== PROMPT ==
Please turn the part of the items that opens with the line containing "Image resolution: width=545" and closes with the line containing "Action: pyautogui.click(x=220, y=301)" into a Markdown table with the columns No. and Text. Each row holds one line with its number, and blank lines are skipped.

- - -

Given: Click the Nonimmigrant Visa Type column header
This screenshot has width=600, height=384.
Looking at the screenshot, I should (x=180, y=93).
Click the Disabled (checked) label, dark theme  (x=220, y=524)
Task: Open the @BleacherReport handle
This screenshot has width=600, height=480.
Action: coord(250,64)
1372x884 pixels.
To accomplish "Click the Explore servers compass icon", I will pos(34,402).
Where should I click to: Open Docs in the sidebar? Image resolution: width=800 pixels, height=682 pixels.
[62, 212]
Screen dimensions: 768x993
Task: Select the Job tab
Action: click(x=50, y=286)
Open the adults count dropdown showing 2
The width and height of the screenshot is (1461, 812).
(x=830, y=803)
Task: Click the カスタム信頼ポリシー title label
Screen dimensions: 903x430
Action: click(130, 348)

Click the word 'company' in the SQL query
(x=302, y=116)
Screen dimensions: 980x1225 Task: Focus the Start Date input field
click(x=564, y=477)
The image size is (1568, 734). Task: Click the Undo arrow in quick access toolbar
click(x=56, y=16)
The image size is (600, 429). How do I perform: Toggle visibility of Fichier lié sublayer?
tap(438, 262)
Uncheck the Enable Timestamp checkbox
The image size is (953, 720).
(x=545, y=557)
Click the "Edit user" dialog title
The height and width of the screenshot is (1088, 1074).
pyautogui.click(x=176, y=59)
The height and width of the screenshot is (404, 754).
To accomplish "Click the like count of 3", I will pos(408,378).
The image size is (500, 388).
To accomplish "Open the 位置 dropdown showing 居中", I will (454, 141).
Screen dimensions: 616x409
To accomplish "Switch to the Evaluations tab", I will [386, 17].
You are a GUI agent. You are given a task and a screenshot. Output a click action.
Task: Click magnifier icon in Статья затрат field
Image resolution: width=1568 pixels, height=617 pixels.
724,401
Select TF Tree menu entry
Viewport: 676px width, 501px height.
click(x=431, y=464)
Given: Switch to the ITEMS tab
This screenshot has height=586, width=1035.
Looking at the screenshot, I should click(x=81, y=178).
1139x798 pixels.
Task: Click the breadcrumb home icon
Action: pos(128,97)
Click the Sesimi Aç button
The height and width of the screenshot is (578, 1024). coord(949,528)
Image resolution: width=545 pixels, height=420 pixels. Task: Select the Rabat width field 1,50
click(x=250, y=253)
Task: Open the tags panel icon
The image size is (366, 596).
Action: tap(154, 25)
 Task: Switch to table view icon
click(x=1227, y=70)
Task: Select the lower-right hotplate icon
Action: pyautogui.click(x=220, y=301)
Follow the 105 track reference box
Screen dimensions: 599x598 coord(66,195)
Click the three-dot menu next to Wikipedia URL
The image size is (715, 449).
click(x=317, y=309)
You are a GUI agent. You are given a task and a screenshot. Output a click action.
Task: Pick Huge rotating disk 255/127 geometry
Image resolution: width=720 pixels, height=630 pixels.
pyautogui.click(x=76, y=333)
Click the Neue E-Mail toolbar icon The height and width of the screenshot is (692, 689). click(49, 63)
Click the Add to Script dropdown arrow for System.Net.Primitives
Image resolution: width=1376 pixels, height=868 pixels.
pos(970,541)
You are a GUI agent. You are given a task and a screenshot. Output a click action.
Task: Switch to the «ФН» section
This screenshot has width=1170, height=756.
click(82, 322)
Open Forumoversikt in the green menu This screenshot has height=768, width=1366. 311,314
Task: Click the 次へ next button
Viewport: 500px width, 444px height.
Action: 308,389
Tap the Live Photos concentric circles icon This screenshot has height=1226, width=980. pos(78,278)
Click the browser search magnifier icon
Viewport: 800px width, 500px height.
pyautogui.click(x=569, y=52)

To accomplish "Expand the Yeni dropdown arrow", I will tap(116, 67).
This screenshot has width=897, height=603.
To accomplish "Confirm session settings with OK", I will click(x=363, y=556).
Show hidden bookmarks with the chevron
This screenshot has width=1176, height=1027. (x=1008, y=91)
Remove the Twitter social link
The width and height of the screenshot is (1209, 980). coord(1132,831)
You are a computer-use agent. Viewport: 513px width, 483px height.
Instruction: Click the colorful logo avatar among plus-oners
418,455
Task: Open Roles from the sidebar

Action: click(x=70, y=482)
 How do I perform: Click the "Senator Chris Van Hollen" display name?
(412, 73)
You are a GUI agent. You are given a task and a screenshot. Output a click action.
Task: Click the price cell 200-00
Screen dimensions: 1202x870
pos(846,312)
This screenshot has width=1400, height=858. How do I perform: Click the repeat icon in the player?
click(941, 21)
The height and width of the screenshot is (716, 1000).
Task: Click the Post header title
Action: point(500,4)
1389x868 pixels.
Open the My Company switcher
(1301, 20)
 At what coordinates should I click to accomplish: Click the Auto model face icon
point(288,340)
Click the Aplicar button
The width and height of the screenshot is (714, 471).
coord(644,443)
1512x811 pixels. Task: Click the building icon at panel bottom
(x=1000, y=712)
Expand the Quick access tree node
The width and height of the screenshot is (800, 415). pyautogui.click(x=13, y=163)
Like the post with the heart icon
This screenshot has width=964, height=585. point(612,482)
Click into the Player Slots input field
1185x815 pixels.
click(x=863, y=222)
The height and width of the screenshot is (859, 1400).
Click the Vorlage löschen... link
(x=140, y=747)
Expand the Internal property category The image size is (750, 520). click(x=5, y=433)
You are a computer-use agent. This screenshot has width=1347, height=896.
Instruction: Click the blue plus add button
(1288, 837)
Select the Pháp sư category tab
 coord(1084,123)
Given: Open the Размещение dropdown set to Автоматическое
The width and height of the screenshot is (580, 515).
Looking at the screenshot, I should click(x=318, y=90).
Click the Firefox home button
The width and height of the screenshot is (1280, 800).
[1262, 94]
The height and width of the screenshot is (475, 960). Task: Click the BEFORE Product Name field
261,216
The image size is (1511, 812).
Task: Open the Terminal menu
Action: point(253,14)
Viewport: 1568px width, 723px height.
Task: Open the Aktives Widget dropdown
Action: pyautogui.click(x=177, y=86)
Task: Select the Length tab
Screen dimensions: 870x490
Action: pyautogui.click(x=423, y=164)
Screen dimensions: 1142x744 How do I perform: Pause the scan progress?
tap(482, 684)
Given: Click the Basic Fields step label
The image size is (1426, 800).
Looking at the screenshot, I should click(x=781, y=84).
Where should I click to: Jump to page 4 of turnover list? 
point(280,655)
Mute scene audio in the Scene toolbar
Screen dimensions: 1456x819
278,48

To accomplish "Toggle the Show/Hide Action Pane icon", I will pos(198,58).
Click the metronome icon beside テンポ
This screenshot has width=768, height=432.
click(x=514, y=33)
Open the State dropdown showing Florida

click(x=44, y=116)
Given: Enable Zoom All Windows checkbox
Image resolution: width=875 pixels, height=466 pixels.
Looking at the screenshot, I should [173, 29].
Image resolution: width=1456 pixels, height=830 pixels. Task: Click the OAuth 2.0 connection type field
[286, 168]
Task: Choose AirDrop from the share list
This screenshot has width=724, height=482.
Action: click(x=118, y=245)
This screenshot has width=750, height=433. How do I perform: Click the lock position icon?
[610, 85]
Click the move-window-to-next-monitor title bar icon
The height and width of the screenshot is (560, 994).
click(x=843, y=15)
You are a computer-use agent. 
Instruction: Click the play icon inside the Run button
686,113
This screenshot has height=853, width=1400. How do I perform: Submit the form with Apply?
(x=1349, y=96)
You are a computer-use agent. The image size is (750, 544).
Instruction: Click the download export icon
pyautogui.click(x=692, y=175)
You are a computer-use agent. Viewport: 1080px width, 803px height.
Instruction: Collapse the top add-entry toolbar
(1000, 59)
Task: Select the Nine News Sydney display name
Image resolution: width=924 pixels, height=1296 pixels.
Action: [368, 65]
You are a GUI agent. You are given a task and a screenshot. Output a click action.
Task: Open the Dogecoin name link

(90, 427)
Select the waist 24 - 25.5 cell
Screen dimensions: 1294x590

- - -

== CORRECT OUTPUT ==
| No. | Text |
|---|---|
| 1 | Image resolution: width=545 pixels, height=420 pixels. Task: Select the Rabat width field 1,50 |
| 2 | click(x=250, y=253) |
| 3 | Task: Open the tags panel icon |
| 4 | The image size is (366, 596). |
| 5 | Action: tap(154, 25) |
| 6 |  Task: Switch to table view icon |
| 7 | click(x=1227, y=70) |
| 8 | Task: Select the lower-right hotplate icon |
| 9 | Action: pyautogui.click(x=220, y=301) |